« Cet accord est trop peu et arrive trop tard. Le gouvernement Harper a laissé les Américains traîner les pieds jusqu’à ce qu’un accord soit désormais dépourvu de toute utilité. La plupart de l’argent de la relance américains est déjà dépensé, alors il ne reste plus grand-chose pour les entreprises canadiennes. »
- Le porte-parole libéral responsable du commerce international, Scott Brison
Pendant que les conservateurs de Harper se félicitent d’avoir conclu l’accord sur la clause « achetez américain », un porte-parole du commerce américain a affirmé que les Canadiens n’avaient toujours pas accès au gros du programme de relance économique et qu’on avait déjà distribué une grande partie des fonds :
« Dans le cadre de la loi américaine concernant la relance économique, dotée de 787 milliards de dollars, l’accord fait en sorte que le Canada n’ait accès qu’à sept programmes financés par cette loi à hauteur de 18 milliards de dollars au total. De ce chiffre, le Canada n’a accès qu’aux projets d’une valeur de plus de 7,8 millions de dollars, et de ceux-ci, seulement aux projets dont le contrat n’a pas encore été accordé. Certes, lors de cette deuxième année de mise en œuvre de la loi américaine concernant la relance économique, la plupart des marchés ont déjà été adjugés. » (Toronto Star, 6 février 2010)
Ce qu’en disent les autres :
« Cette entente est sans doute excellente pour les entreprises américaines, mais il est loin d’être certain qu’elle mènera à la création de bons emplois pour les Canadiens. » (Le président national du SCFP, Paul Moist, Toronto Star, 6 février 2010)
« On s’est encore fait avoir ! »
(Thomas Walkom, chroniqueur en affaires nationales, Toronto Star, 6 février 2010)
« Le Canada semble vouloir faire paraître cet accord mieux qu’il ne l’est.
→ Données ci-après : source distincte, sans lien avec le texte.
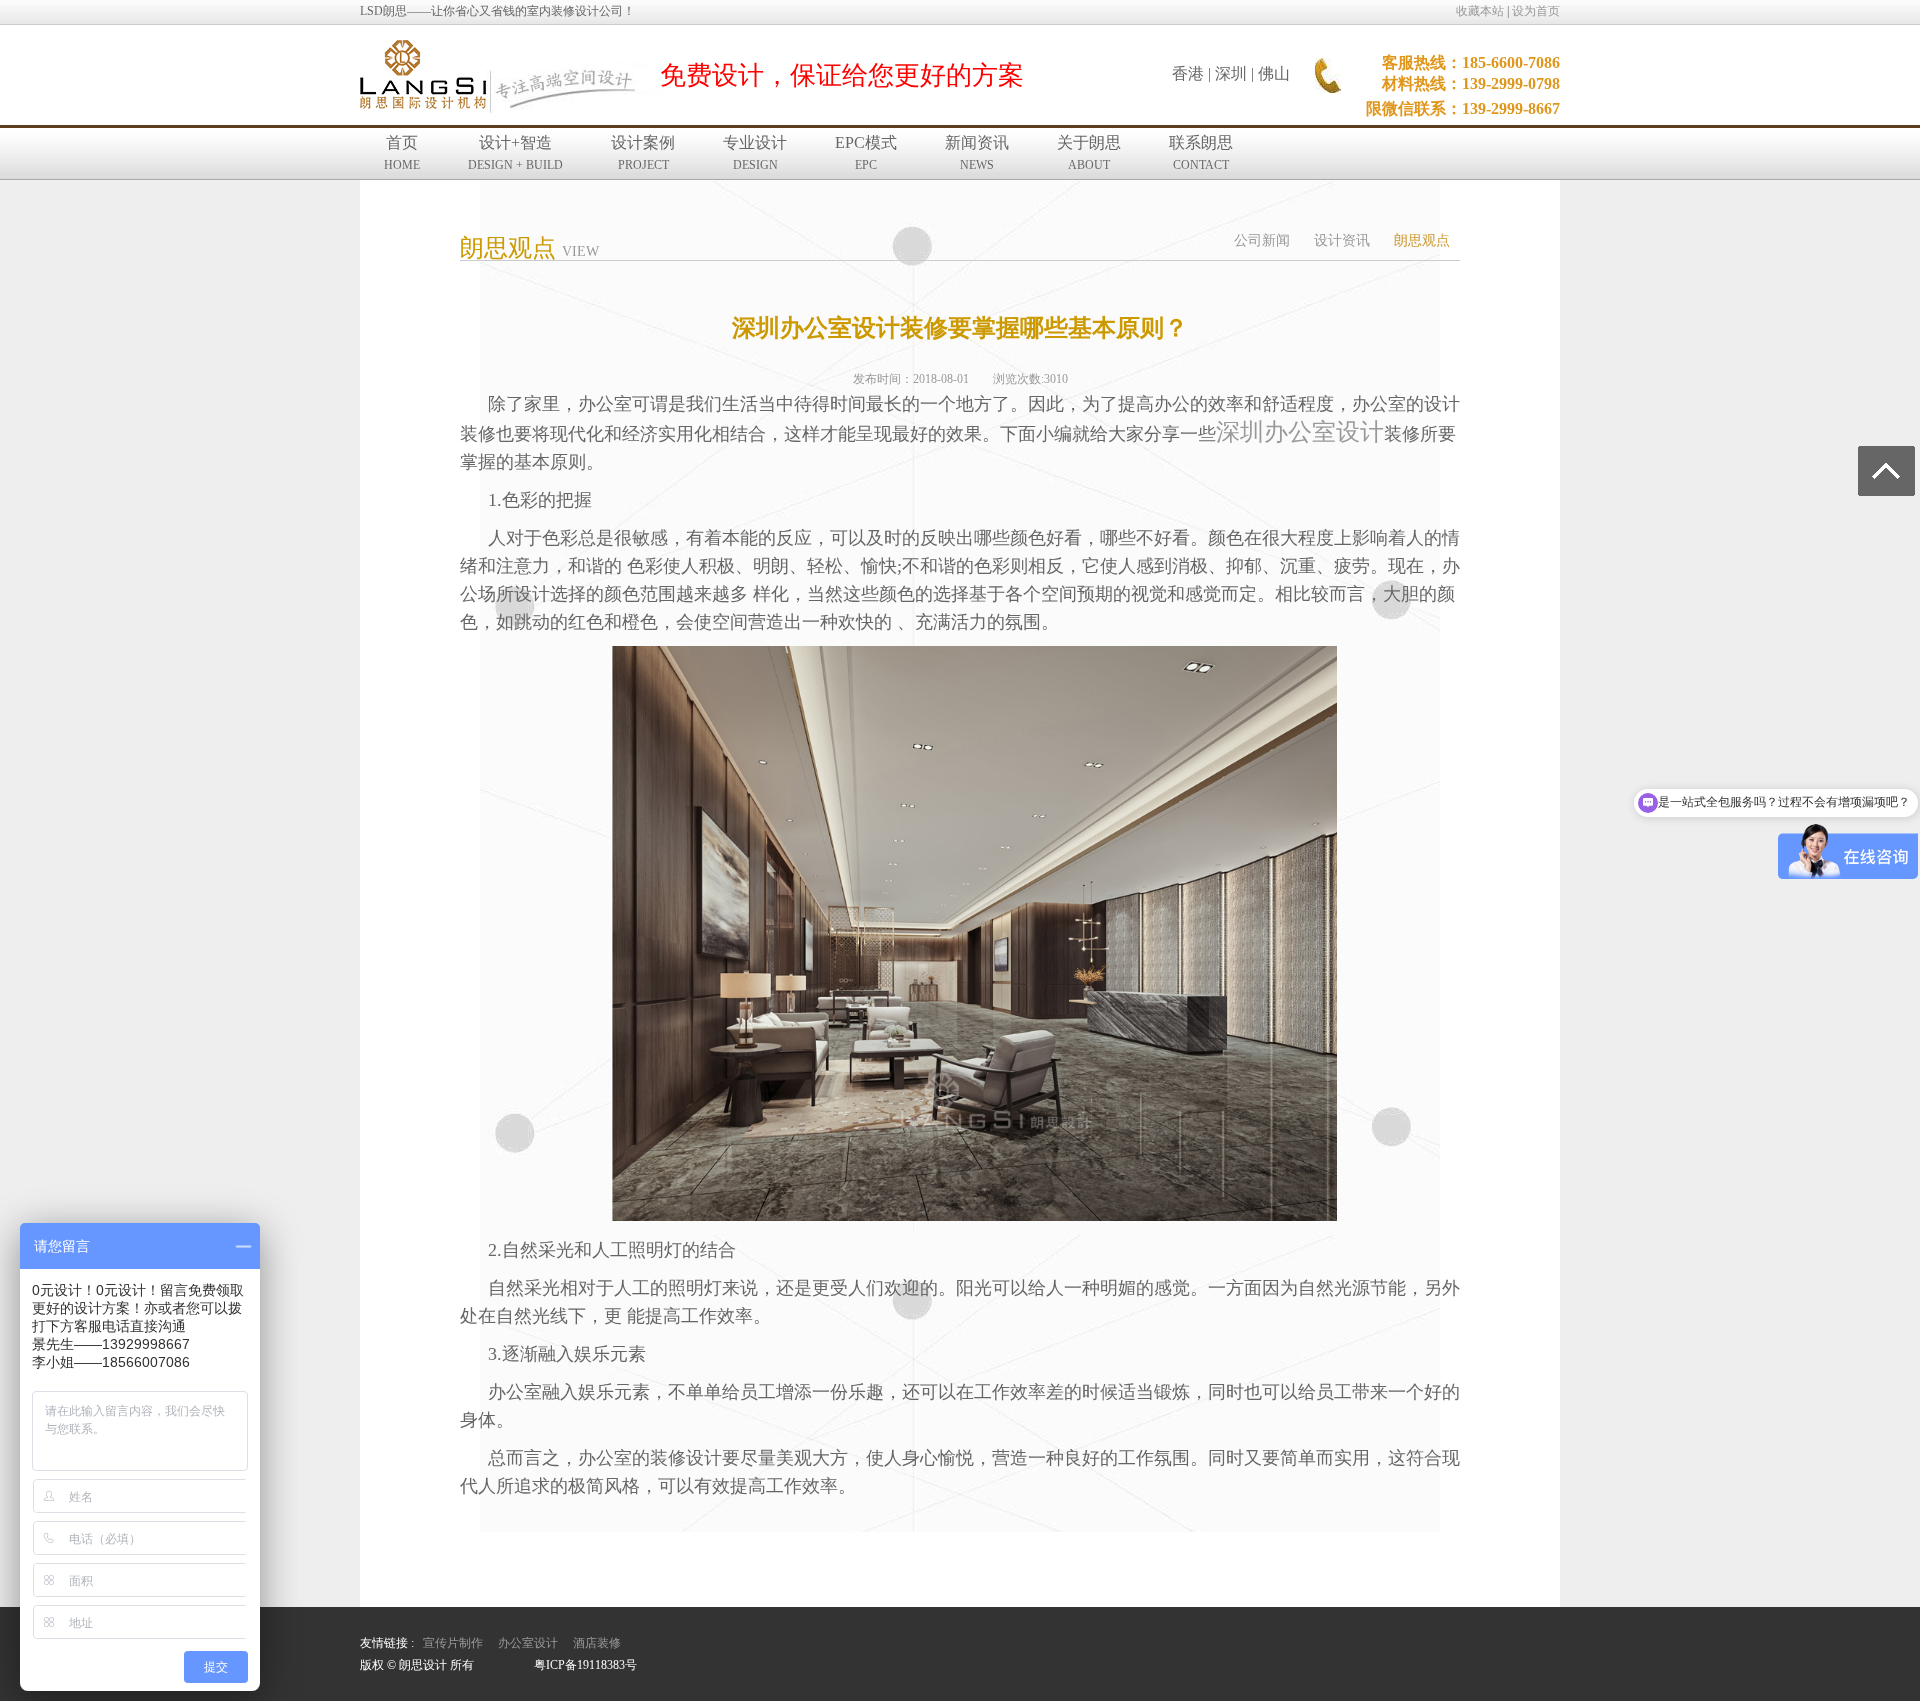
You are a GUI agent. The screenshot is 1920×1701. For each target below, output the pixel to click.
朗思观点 (1422, 240)
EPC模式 (866, 153)
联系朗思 (1201, 153)
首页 (402, 153)
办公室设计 (528, 1643)
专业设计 (755, 153)
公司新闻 (1262, 240)
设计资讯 (1342, 240)
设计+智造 (515, 153)
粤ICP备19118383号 (585, 1665)
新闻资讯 (977, 153)
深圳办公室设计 (1300, 432)
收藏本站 (1480, 11)
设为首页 (1536, 11)
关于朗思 (1089, 153)
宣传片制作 (453, 1643)
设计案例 (643, 153)
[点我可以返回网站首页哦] (423, 76)
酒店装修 (597, 1643)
Les États-Unis ont promis peu dans ce cadre-ci, à part d’accélérer la procédure. » (Chris Sands, spécialiste des relations canado-américaines à l’Institut Hudson, Toronto Star, 6 février 2010)
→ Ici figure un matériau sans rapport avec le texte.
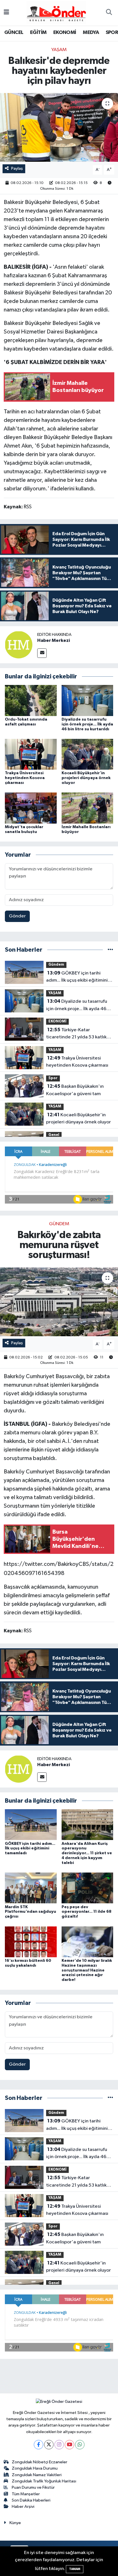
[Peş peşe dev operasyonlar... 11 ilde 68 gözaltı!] (87, 1887)
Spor (53, 1078)
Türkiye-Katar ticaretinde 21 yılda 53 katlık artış (76, 1034)
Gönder (17, 916)
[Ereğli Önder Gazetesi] (56, 12)
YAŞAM (59, 49)
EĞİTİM (38, 32)
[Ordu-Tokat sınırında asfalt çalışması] (31, 700)
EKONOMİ (64, 32)
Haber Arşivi (23, 2506)
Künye (15, 2523)
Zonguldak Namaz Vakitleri (37, 2475)
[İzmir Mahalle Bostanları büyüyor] (87, 807)
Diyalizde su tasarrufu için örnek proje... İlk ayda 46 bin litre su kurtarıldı (87, 724)
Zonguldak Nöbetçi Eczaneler (39, 2462)
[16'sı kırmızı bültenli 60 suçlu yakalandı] (31, 1941)
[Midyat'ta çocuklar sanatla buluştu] (31, 807)
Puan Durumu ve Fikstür (33, 2487)
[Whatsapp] (79, 2444)
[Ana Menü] (6, 12)
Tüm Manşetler (26, 2494)
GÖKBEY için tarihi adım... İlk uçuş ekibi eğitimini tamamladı (77, 977)
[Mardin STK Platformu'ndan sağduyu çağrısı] (31, 1887)
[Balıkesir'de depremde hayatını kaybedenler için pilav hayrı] (59, 127)
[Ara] (108, 13)
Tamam (74, 2569)
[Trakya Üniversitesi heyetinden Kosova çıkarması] (31, 754)
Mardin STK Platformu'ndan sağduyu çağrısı (30, 1912)
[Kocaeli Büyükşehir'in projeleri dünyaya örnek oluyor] (87, 754)
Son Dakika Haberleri (31, 2500)
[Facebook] (38, 2444)
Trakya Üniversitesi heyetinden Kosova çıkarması (25, 778)
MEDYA (91, 32)
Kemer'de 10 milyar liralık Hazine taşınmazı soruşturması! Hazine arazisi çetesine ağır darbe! (87, 1970)
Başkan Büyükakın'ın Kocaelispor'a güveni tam (75, 1090)
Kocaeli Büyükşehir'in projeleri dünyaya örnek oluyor (86, 778)
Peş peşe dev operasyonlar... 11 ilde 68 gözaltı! (86, 1912)
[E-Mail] (42, 653)
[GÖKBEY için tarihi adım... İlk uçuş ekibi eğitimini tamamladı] (31, 1824)
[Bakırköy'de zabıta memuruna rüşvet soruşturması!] (59, 1301)
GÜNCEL (13, 32)
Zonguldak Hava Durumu (35, 2468)
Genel (53, 1135)
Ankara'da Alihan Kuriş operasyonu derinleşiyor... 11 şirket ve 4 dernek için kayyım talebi (87, 1853)
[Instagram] (59, 2444)
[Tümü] (110, 949)
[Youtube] (69, 2444)
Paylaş (17, 168)
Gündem (56, 964)
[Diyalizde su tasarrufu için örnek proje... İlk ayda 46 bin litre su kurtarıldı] (87, 700)
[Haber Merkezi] (18, 644)
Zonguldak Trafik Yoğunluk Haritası (44, 2481)
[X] (49, 2444)
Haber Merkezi (53, 640)
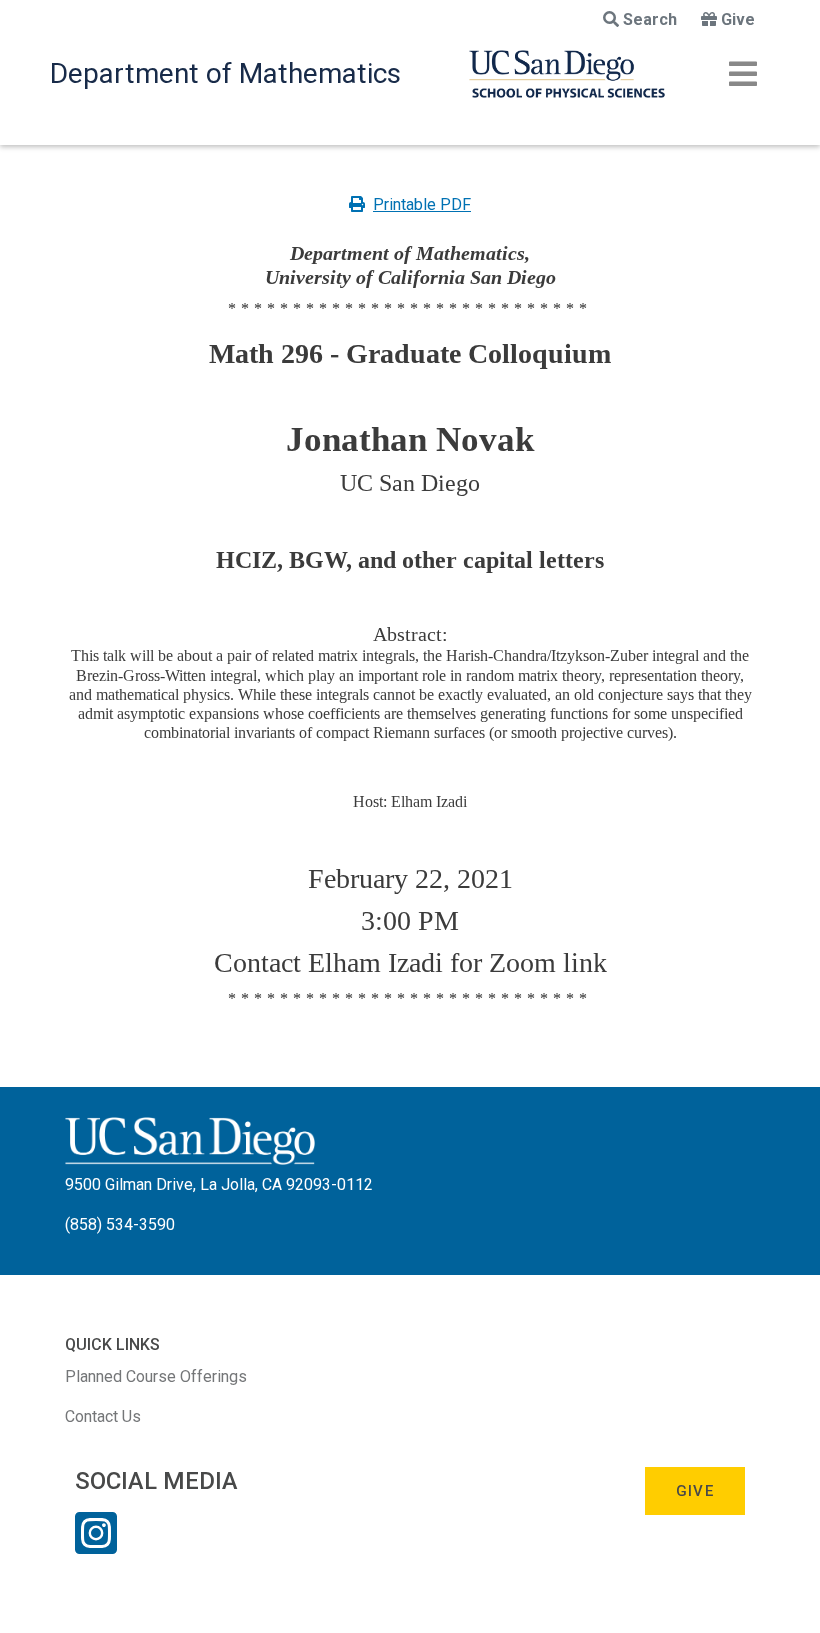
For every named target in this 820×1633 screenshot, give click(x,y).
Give (738, 19)
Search (650, 19)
« Une grande partie des 787 milliards de dollars de crédit de relance économique a déjà été dépensée. L’entente a été conclue trop tard pour bien des entreprises canadiennes, qui ont manqué depuis longtemps leur chance de soumissionner pour les projets actuels. » (Todd Hirsch, ATB Financial, The Province, 7 février 2010)
« Cela ne résout pas tous les problèmes auxquels les entreprises canadiennes sont confrontées aujourd’hui relativement à la clause « achetez américain », et cela ne doit pas mettre fin à nos efforts de lutte contre les restrictions sur notre marché d’exportation principal. » (Jayson Mayers, Manufacturiers et Exportateurs du Canada, Toronto Sun, le 5 février 2010
« Étant donné que cette source se tarira officiellement à la fin de ce mois, il est peu probable qu’elle constitue une quelconque aubaine financière pour les entreprises canadiennes. » (Edmonton Journal, 6 février 2010)
« Il n’y a pas assez de temps. À moins que les gens ne se soient déjà préparés à faire des offres, dans un esprit de spéculation, je ne suis pas certain qu’ils parviennent à en présenter. » (Mel Svendsen, président-directeur général de Standen`s LTD, ctvcalgary.ca, 5 février 2010)
« La plupart des appels d’offres sont terminés et la plupart des travaux sont commencés. La date limite pour répondre à un appel d’offres dans le cadre du programme de relance est le 17 février. Et nous ne savons pas combien d’argent ni de projets restent encore à attribuer. De plus, seulement 37 États ont signé l’entente ; les autres peuvent encore appliquer les principes et les pratiques du protectionnisme définis dans la loi. Ce n’est pas exactement une ère nouvelle, quoi qu’en dise les conservateurs. » (“Protectionism down, not out,” Howard Elliott, Hamilton Spectator, 8 février 2010)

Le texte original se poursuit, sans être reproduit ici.